Washington has been unsuccessfully trying to camouflage her oil prize in Iraq since its invasion in 2003 and similarly she can hardly now smokescreen the oil factor in her escalating crisis with Iran. “Weapons of mass destruction” or “links to Al Qaeda” were not the true reasons for the U.S.-British invasion of Iraq as much as the real reason for the present U.S.-Iran crisis is not about Iran’s “nukes.” In both cases regime change was the goal, which if achieved could give Washington an access to almost 20 percent of the world's proven Iraqi and Iranian oil reserves, respectively the third and fourth largest in the world.
Iran the Next Target
Iraqi and Iranian oil reserves are targeted per se, but clinching these assets out of national decision-making would also give Washington control over about 60 percent of the world's conventional oil reserves located in essentially five countries in the Arabian Gulf region (described officially by Iran as “Persian”). Iran's close proximity to these major oil resources and her balancing power in controlling access to them have made her the second major obstacle after Iraq that could block any U.S. strategic drive to gain control over them. In 2003, about 90% of oil exported from the Gulf transited by tanker through the Strait of Hormuz, located between Oman and Iran.

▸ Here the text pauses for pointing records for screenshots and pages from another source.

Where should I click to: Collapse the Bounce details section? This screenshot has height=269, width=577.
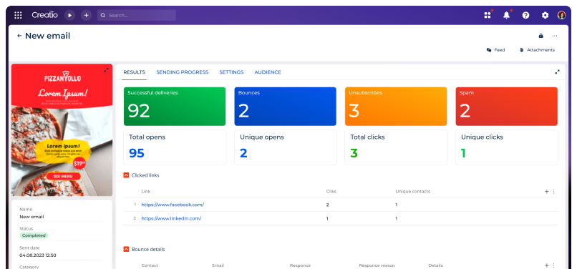coord(126,249)
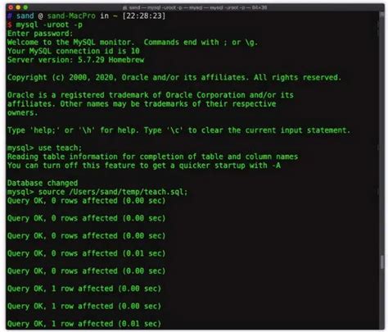Click the 'Welcome to the MySQL monitor' line
The width and height of the screenshot is (388, 332).
pyautogui.click(x=133, y=43)
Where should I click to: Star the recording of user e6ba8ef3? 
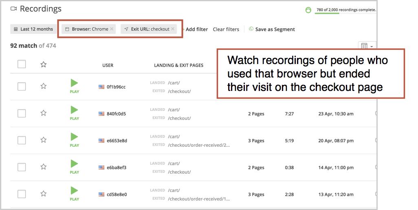click(x=44, y=167)
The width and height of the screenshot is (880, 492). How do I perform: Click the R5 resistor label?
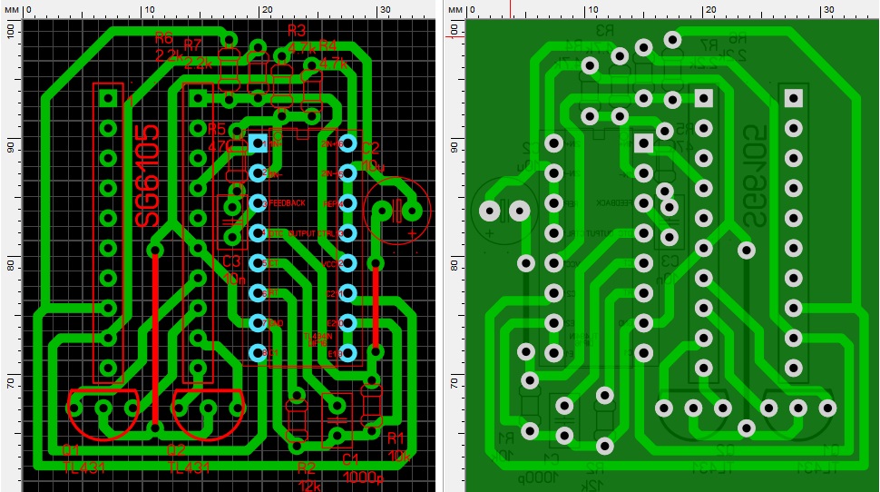[219, 137]
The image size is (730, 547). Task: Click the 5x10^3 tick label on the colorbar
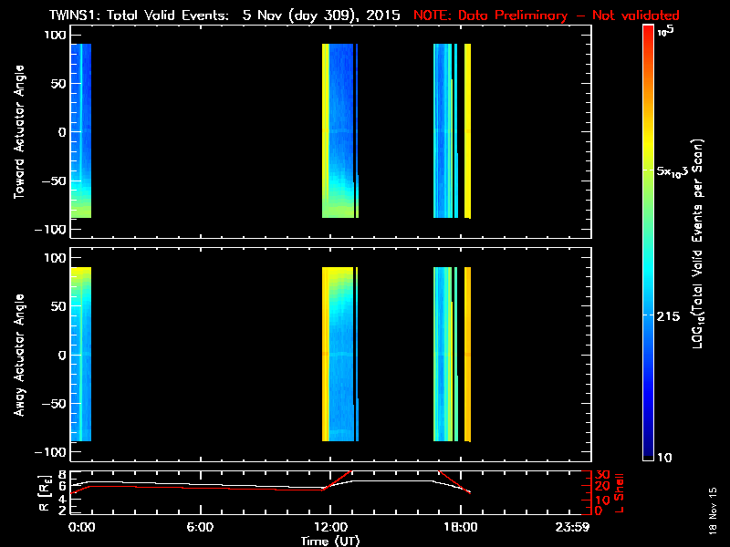pos(677,171)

The Iraqi bill would allow for the first foreign exploitation of Iraqi oil reserves since the industry was nationalized in 1972. The introduction of PSAs would also be a first in the Middle East. Washington wants the Iraqi law to be the rule that has to apply across the oil-rich region as well as worldwide. Most members of the Organization of Petroleum Exporting Countries (OPEC) nationally control their oil industries through state-owned companies with no appreciable foreign collaboration.
Such an arrangement was impossible to pass through during the bi-polar world order, but has become possible following the collapse of the former USSR if the American uni-polar power could rein in the remnants of the ruling national liberation movements, or could topple them. Within this context only can the invasion and occupation of Iraq as well as the U.S.-Iranian current crisis be perceived. Since 1972 and 1979 respectively the U.S. was denied the banana-republics-styled free hand over Iraqi and Iranian oil assets. Iraq was invaded and occupied while a regime change that would secure U.S. control is still in the works. Meanwhile Iran is being pressured and threatened with more sanctions and a military U.S. strike to change the regime in Tehran.

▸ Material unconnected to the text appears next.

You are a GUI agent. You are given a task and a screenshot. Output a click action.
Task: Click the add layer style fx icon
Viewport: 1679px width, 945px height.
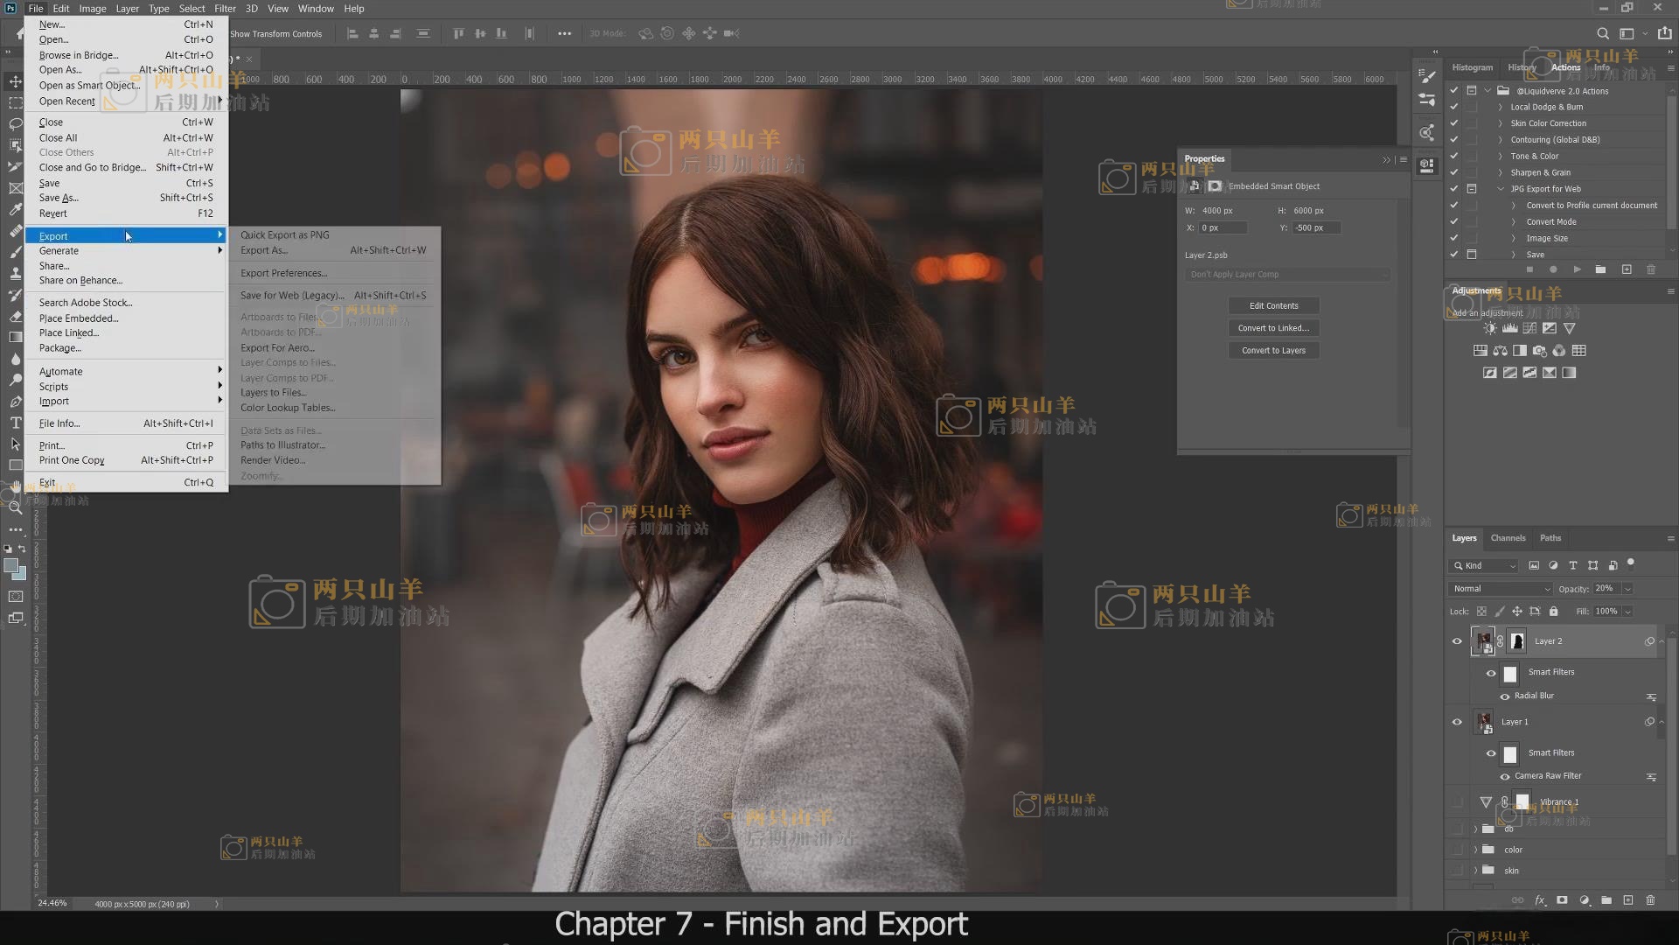click(1540, 900)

The more vulnerable regional oil producers, as well as their counterparts in central Asia, would be wiser to do their best not to allow the draft Iraqi law to pass to be the future yardstick to determine their relations with the multi-national oil giants, and to pre-empt a political and military environment synonymous to the one prevailing now in Iraq to be copied in Iran, which would inevitably lead to a gradual erosion or abrupt end to their beneficial current arrangements.

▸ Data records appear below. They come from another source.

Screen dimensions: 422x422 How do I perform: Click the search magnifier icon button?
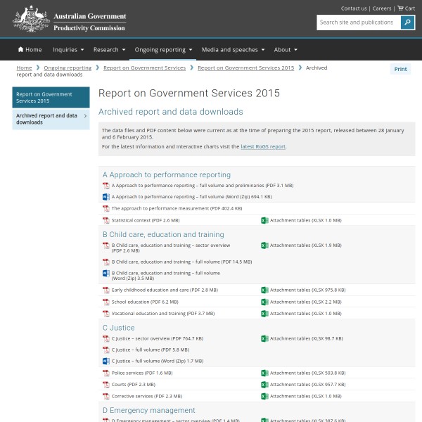(407, 23)
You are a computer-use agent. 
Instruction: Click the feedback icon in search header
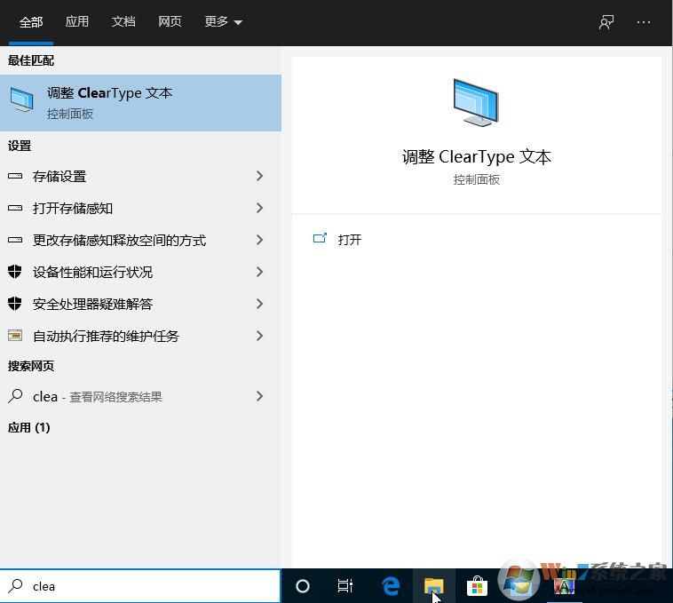click(606, 22)
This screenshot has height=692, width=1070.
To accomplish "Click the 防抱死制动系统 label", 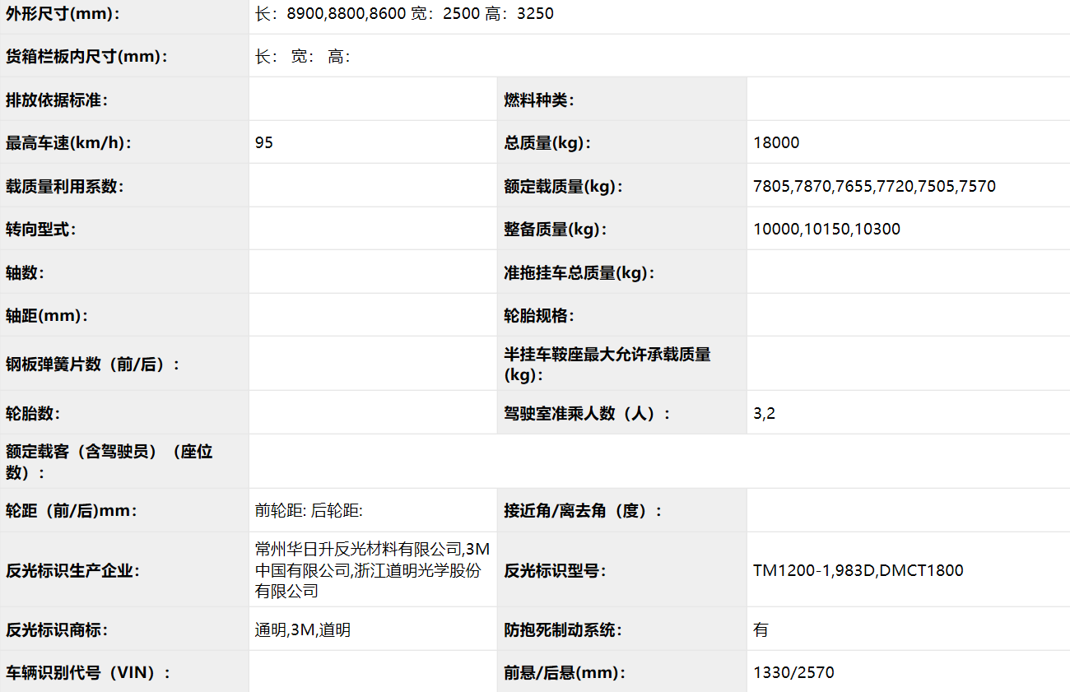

Voluntarily or grudgingly getting along with Bush’s old or “new” strategies, would never spare them. They should reconsider because Iraq was the first target and they are the next targets; Iran also should reconsider in Iraq because she is “the” next target.
Major oil consumers in China, Japan and Europe should also be alerted to avert a possible U.S. suffocating monopoly or hegemony on oil resources at a time their as well as the American demand for oil is on the rise; their economic competition or cooperation with the U.S. will only be adversely compromised by Washington’s grip on the vital mineral that is driving their industrial economies.
Nicola Nasser is a veteran Arab journalist based in Ramallah, West Bank of the Israeli-occupied Palestinian territories.